Our site currently uses PostGIS to back GN as a matter of convenience (we use PostGIS as part of our backend to a massive GeoServer plant), but we contemplate a number of possible future directions for that data store. We would rather design towards a point of convergence (i.e. Hibernate Spatial) than a particular product.
And (with your patience): how will this interact with an eventual move towards ebRIM and an ESB architecture that might segregate a search engine entirely?
---
A. Soroka
Digital Research and Scholarship R & D
the University of Virginia Library
On Mar 31, 2010, at 7:00 PM, <Simon.Pigot@anonymised.com> wrote:
Hi,
At present (2.4.x and 2.5), the spatial index is only used by CSW which needs to get answers to queries like here is a polygon, give me all records that have an extent that overlaps/touches/disjoint/etc. If you do a search from the user interface with an area of interest/bounding box drawn on the minimap then the spatial index is not used, instead range queries are done against bbox extent numbers that are in the Lucene index.

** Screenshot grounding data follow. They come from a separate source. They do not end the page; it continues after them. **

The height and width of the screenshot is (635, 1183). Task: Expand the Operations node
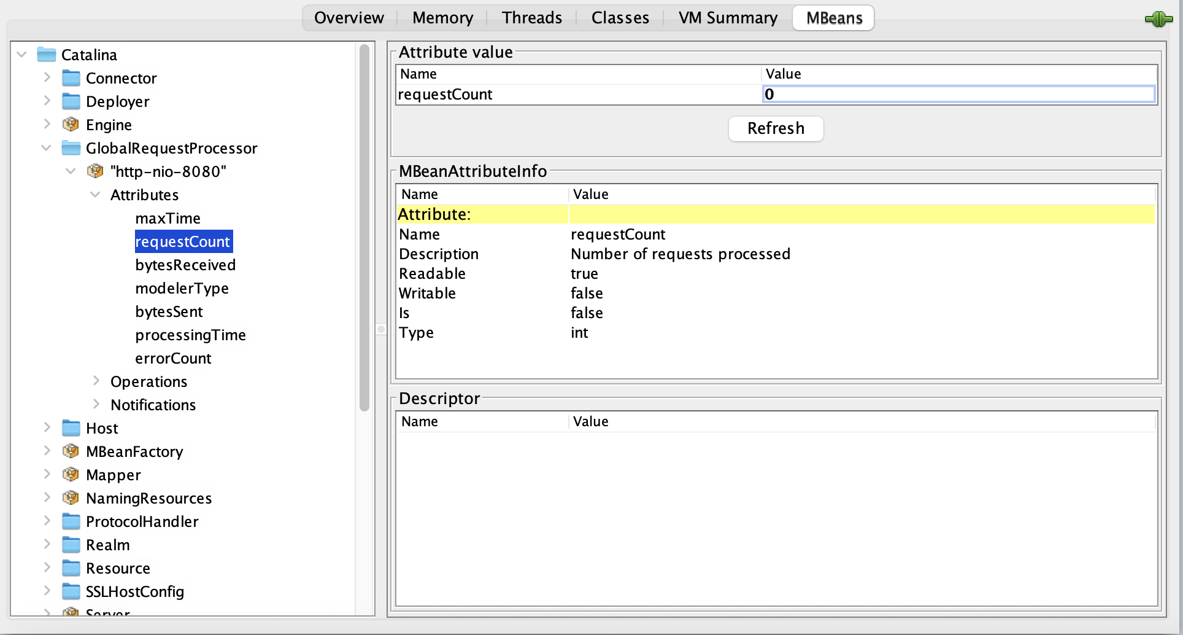tap(96, 381)
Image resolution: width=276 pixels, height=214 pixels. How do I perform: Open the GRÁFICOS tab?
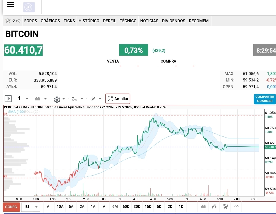pos(50,21)
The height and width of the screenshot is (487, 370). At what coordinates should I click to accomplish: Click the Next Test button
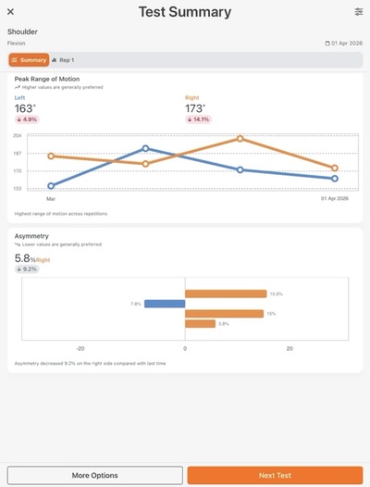275,475
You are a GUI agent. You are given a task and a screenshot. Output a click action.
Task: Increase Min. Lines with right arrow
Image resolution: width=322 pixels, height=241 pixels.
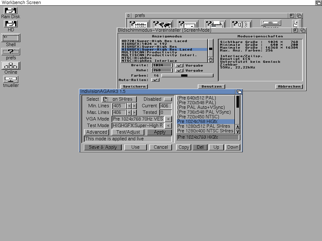coord(134,106)
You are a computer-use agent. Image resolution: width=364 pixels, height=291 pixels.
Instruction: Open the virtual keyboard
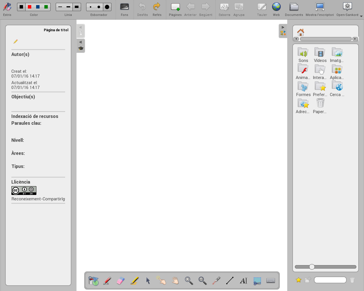click(x=271, y=281)
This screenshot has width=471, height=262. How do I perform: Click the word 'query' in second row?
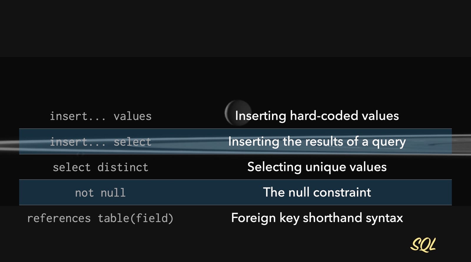point(389,142)
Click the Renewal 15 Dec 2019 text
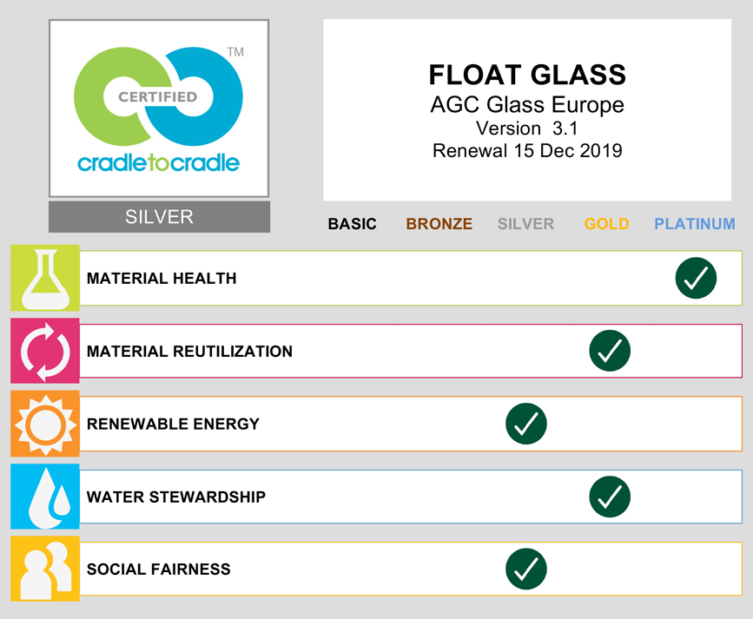 click(x=527, y=151)
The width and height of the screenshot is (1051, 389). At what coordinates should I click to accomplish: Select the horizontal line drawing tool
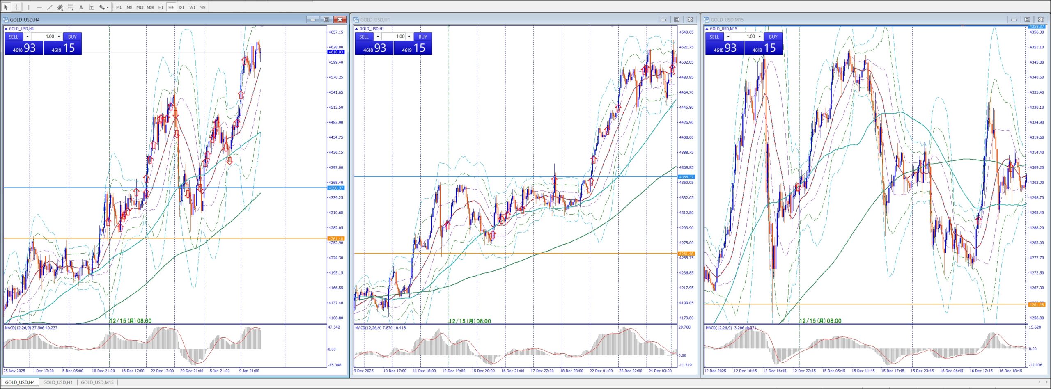pyautogui.click(x=39, y=7)
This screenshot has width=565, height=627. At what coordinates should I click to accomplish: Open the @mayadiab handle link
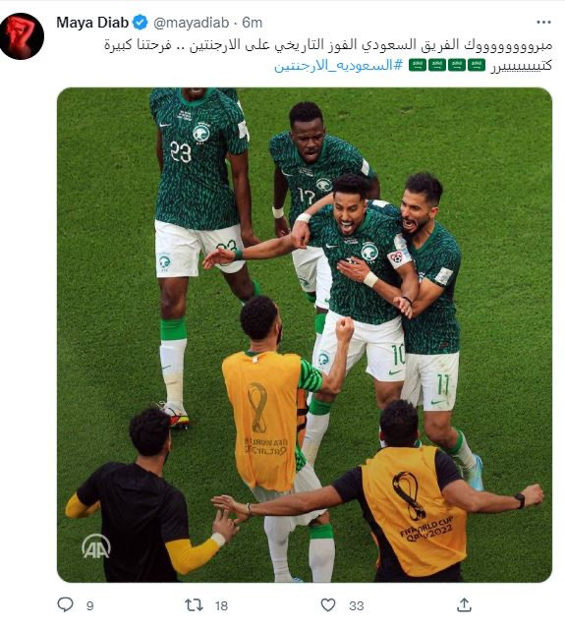click(192, 23)
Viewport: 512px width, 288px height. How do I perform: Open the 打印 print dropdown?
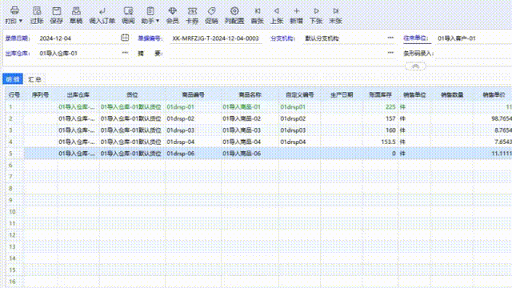coord(14,15)
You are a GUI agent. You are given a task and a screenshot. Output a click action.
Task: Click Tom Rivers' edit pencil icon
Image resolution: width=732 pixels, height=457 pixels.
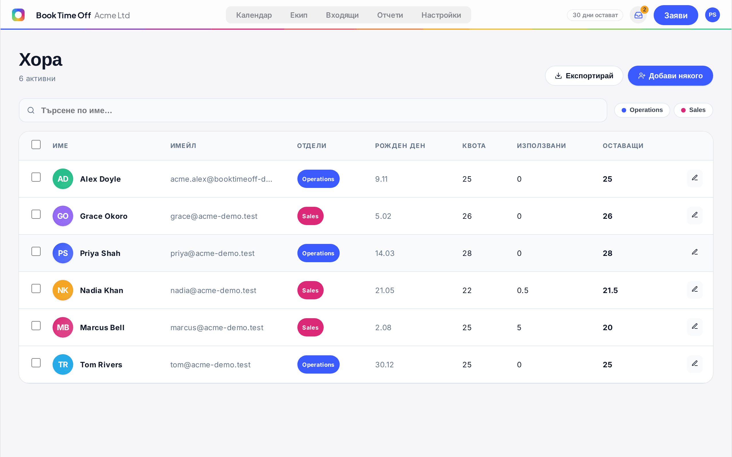point(694,364)
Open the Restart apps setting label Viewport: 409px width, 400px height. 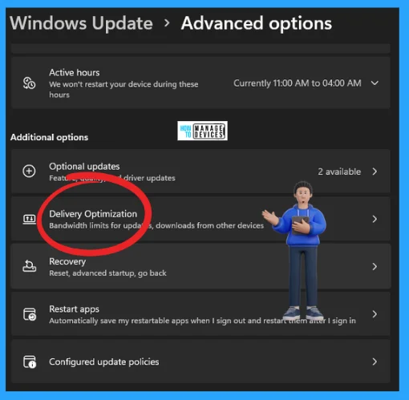click(x=74, y=309)
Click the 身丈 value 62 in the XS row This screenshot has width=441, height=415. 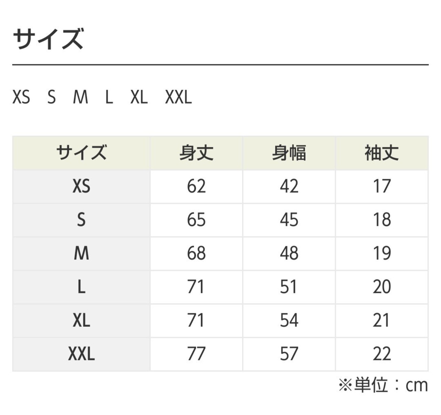196,186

There is an enhancement for 2.5 (which might also be applied to 2.4.3) that has just been passed by the PSC - see http://trac.osgeo.org/geonetwork/wiki/PerformanceEnhancements2 - that does move spatial indexing of extents* to the DB layer - but at present only if you set up GeoNetwork with PostGIS (which has been added to gast as a db option) - Oracle Spatial should come later.
The main reason this has been done is it that some operations need to access the shapes in the shapefile through an ID attribute (eg. during delete/update). Without an index (indexed access to shapefile attributes in geotools is not yet integrated with the shapefile datastore), this can be pretty slow when the number of metadata records in the catalog starts to get above 20,000 (very slow by 40,000 on my machine). So in short, if you expect to have a catalog of that size (think about all those records you might harvest!) then PostGIS is definitely your friend.
Cheers,
Simon
* extent can be one or more bounding boxes and/or polygons in the enhancement.
________________________________________
From: ajs6f@anonymised.com [ajs6f@anonymised.com]
Sent: Thursday, 1 April 2010 1:16 AM
To: geonetwork-users Users
Subject: Re: [GeoNetwork-users] Need for PostGIS?
No, definitively not.
My understanding is that spatial information stored as such exists only in the shapefile extents index, as of 2.4.
The advent of 3.x and a more sophisticated persistence subsystem may or may not change that. I am not qualified to speak to that. I would be curious to hear the current thinking from the GN core team on that topic. Will spatial indexing move into the DB layer?
---
A. Soroka
Digital Research and Scholarship R & D
the University of Virginia Library
On Mar 31, 2010, at 6:22 AM, Arto Vuorela wrote:
More newbie questions... Is there a need for PostGIS, or is PostgreSQL
enough? I found that "GN doesn't really store spatial data or do queries
against it, except for the extents of records. It's a metadata plant."
Perhaps PostGIS does not at least disturb, but is it necessary?